(Stored dataset items)
══════════════════════════════
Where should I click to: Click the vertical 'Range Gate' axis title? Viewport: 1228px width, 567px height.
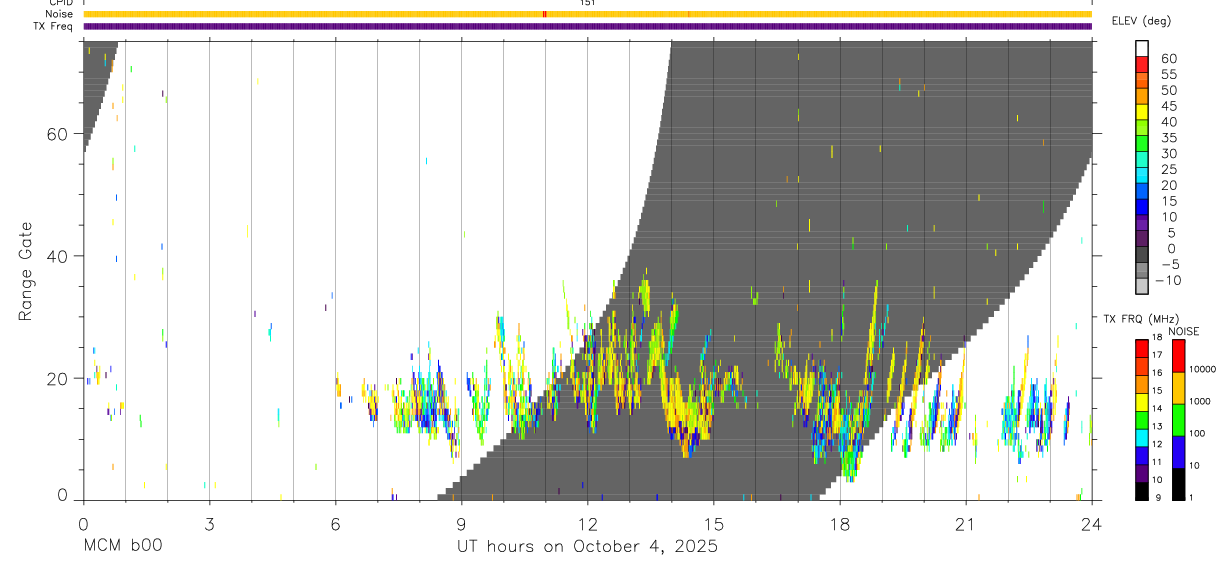click(26, 272)
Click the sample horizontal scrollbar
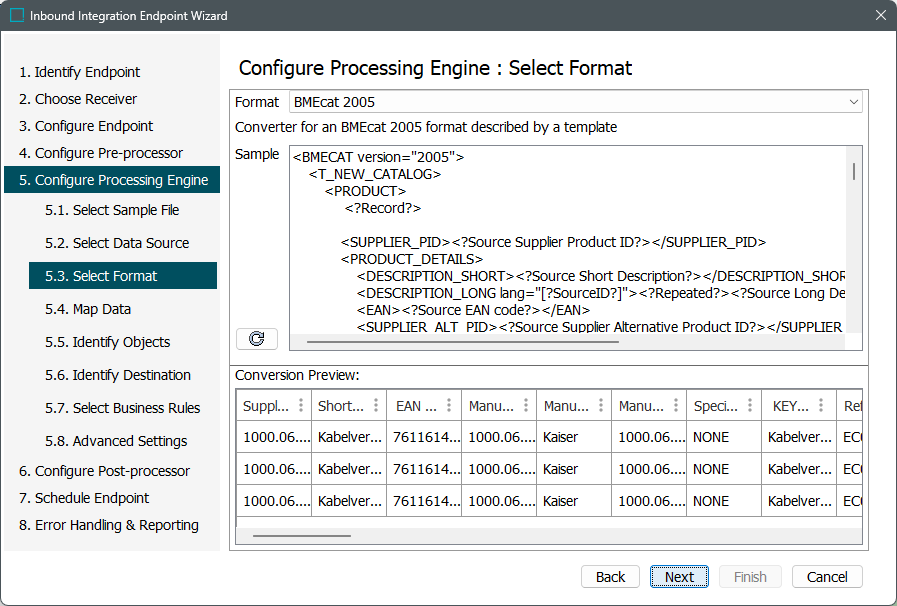The width and height of the screenshot is (897, 606). (462, 342)
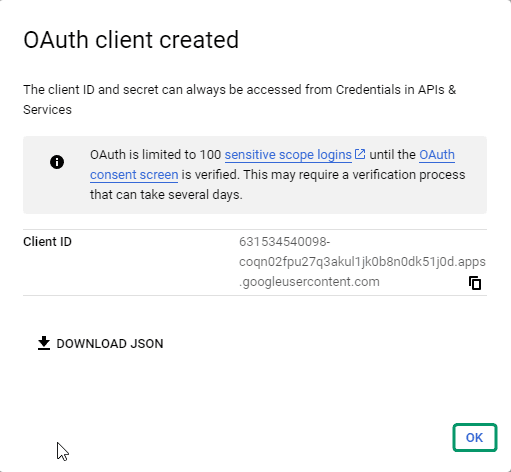Click the 'Client ID' field label
Screen dimensions: 511x472
coord(47,242)
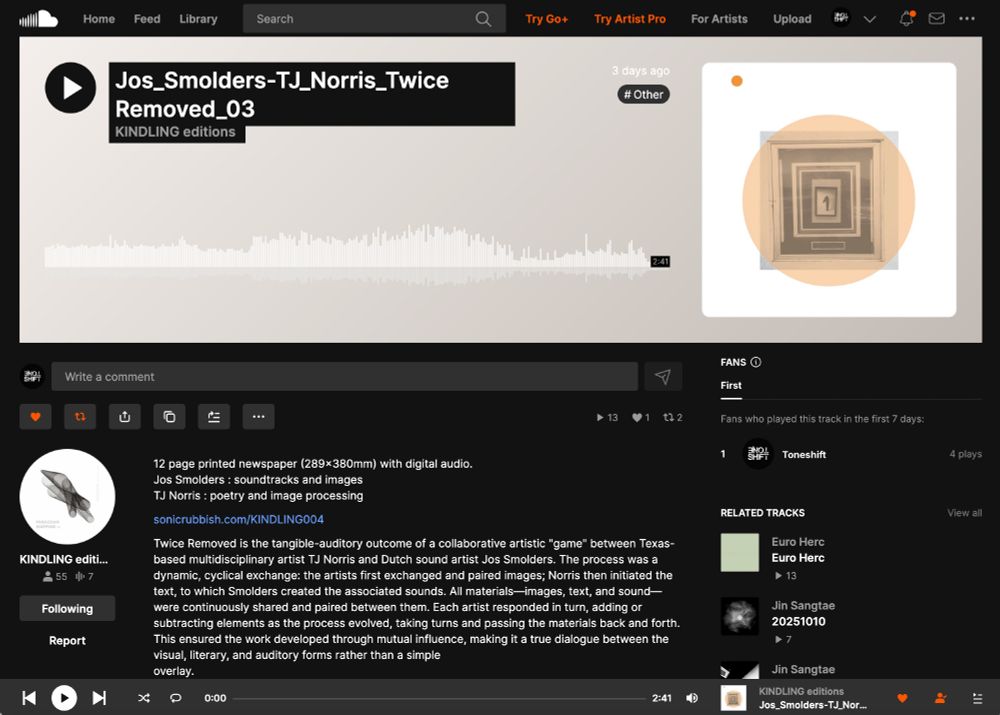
══════════════════════════════
▸ **WHAT THE TASK REQUIRES**: In your copy, include every record word for word but no pictures.

▸ **SOLUTION TO THE EXERCISE**:
Where should I click to: Click the vertical 'Range Gate' axis title? Viewport: 1228px width, 567px height.
click(26, 272)
Click the sample horizontal scrollbar
The width and height of the screenshot is (897, 606). (462, 342)
Click the 'Client ID' field label
Screen dimensions: 511x472
coord(47,242)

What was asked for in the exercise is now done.